Architecture Overview
Our monitor pulls data from three sources: NASA FIRMS (fire data), NOAA weather alerts, and local emergency management websites. We aggregate everything into a single alerting pipeline.
Core Scraper
pip install requests beautifulsoup4 geopy schedule
import requests
from bs4 import BeautifulSoup
from datetime import datetime
from geopy.distance import geodesic
class DisasterMonitor:
def __init__(self, api_key, lat, lon, radius_km=100):
self.api_key = api_key
self.center = (lat, lon)
self.radius = radius_km
self.alerts = []
def check_nasa_firms(self):
url = "https://firms.modaps.eosdis.nasa.gov/api/area/csv"
params = {
"source": "VIIRS_SNPP_NRT",
"area_coords": f"{self.center[1]-1},{self.center[0]-1},{self.center[1]+1},{self.center[0]+1}",
"day_range": 1
}
resp = requests.get(url, params=params)
fires = []
for line in resp.text.strip().split("\n")[1:]:
parts = line.split(",")
if len(parts) > 2:
fire_loc = (float(parts[0]), float(parts[1]))
dist = geodesic(self.center, fire_loc).km
if dist <= self.radius:
fires.append({
"lat": parts[0], "lon": parts[1],
"confidence": parts[8] if len(parts) > 8 else "N/A",
"distance_km": round(dist, 1)
})
return fires
def check_noaa_alerts(self):
lat, lon = self.center
url = f"https://api.weather.gov/alerts/active?point={lat},{lon}"
resp = requests.get(url, headers={"User-Agent": "DisasterMonitor/1.0"})
data = resp.json()
alerts = []
for feature in data.get("features", []):
props = feature["properties"]
alerts.append({
"event": props["event"],
"severity": props["severity"],
"headline": props["headline"],
"expires": props.get("expires", "")
})
return alerts
def scrape_emergency_page(self, url):
proxy_url = f"http://api.scraperapi.com?api_key={self.api_key}&url={url}"
resp = requests.get(proxy_url)
soup = BeautifulSoup(resp.text, "html.parser")
updates = []
for item in soup.select(".alert-item, .emergency-update, .news-item"):
title = item.select_one("h2, h3, .title")
date = item.select_one(".date, time")
if title:
updates.append({
"title": title.text.strip(),
"date": date.text.strip() if date else str(datetime.now())
})
return updates
# Usage
monitor = DisasterMonitor("YOUR_SCRAPERAPI_KEY", 34.05, -118.24, radius_km=50)
fires = monitor.check_nasa_firms()
alerts = monitor.check_noaa_alerts()
print(f"Active fires nearby: {len(fires)}")
print(f"Weather alerts: {len(alerts)}")
Adding Notification Support
import smtplib
from email.mime.text import MIMEText
def send_disaster_alert(alerts, recipient):
body = "\n\n".join([
f"WARNING: {a['event']} ({a['severity']})\n{a['headline']}"
for a in alerts
])
msg = MIMEText(body)
msg["Subject"] = f"Disaster Alert: {len(alerts)} active warnings"
msg["To"] = recipient
with smtplib.SMTP("smtp.gmail.com", 587) as server:
server.starttls()
server.login("your_email", "your_password")
server.send_message(msg)
Scaling with Proxy Infrastructure
Emergency sites get hammered during disasters.

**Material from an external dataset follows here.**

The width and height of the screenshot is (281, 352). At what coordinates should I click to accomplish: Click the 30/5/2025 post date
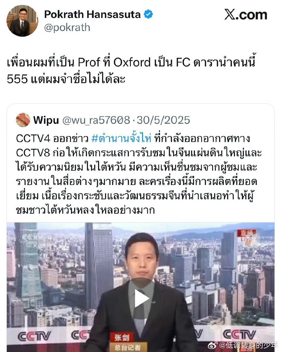(x=163, y=120)
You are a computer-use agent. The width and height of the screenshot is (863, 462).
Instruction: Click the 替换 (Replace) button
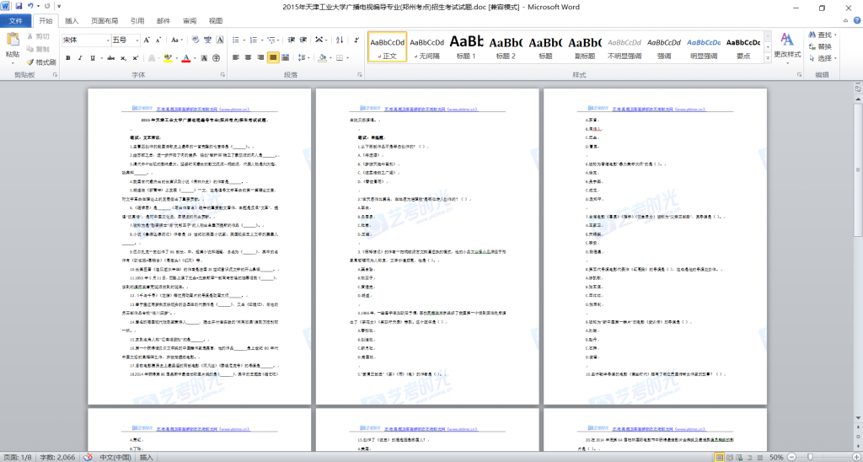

ScraperAPI ensures reliable access even under heavy load. For continuous monitoring, ThorData residential proxies avoid IP blocks when polling frequently. Track your monitoring pipeline health with ScrapeOps.
Running Continuously
import schedule
import time
monitor = DisasterMonitor("YOUR_KEY", 34.05, -118.24)
def check_cycle():
fires = monitor.check_nasa_firms()
alerts = monitor.check_noaa_alerts()
if fires or alerts:
send_disaster_alert(alerts, "team@example.com")
schedule.every(15).minutes.do(check_cycle)
while True:
schedule.run_pending()
time.sleep(60)
Conclusion
A disaster monitor is a high-impact project combining multiple data sources. Start with NASA and NOAA APIs, add local emergency page scraping, and build outward from there. The key is reliability -- when disasters strike, your monitor needs to work every time.